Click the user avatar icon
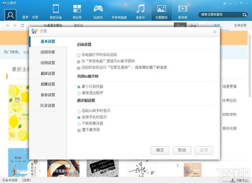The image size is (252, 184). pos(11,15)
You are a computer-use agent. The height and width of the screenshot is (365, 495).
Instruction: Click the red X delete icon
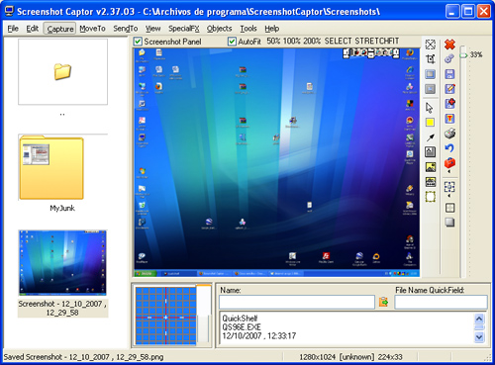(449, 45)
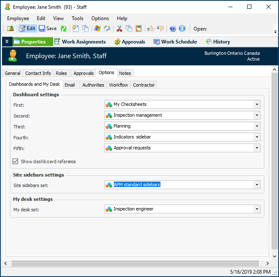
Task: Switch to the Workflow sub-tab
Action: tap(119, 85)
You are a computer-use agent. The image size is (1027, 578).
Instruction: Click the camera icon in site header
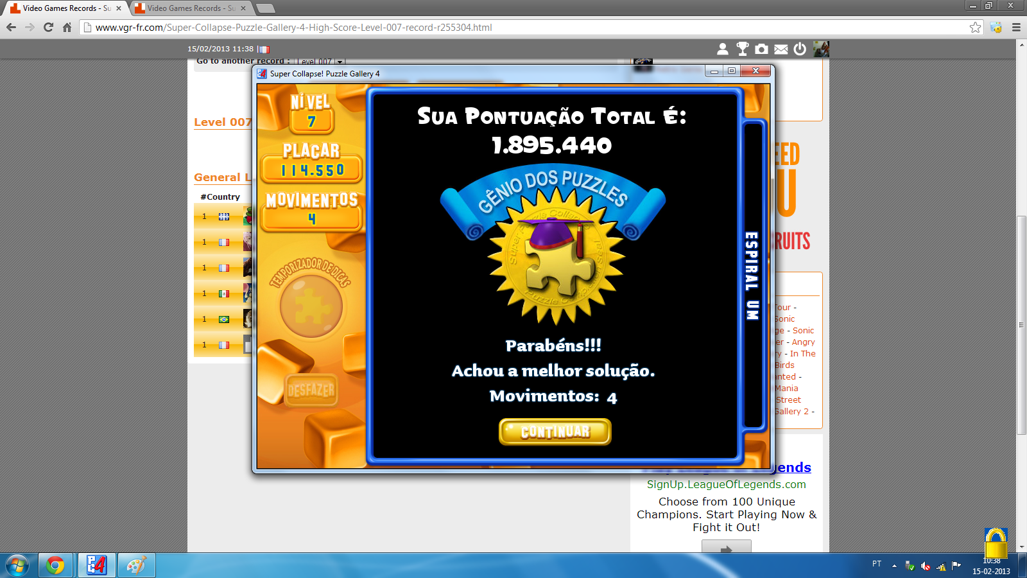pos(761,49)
========================================================================
Given problem ::
Reproduce every entry above verbatim, line for line, omitting the images.

Completed exercise ::
Click the user avatar icon
The image size is (252, 184). pos(11,15)
You are a computer-use agent. The height and width of the screenshot is (365, 495).
Instruction: Click the red X delete icon
(449, 45)
Task: Switch to the Workflow sub-tab
Action: tap(119, 85)
You are a computer-use agent. The image size is (1027, 578).
Instruction: Click the camera icon in site header
pos(761,49)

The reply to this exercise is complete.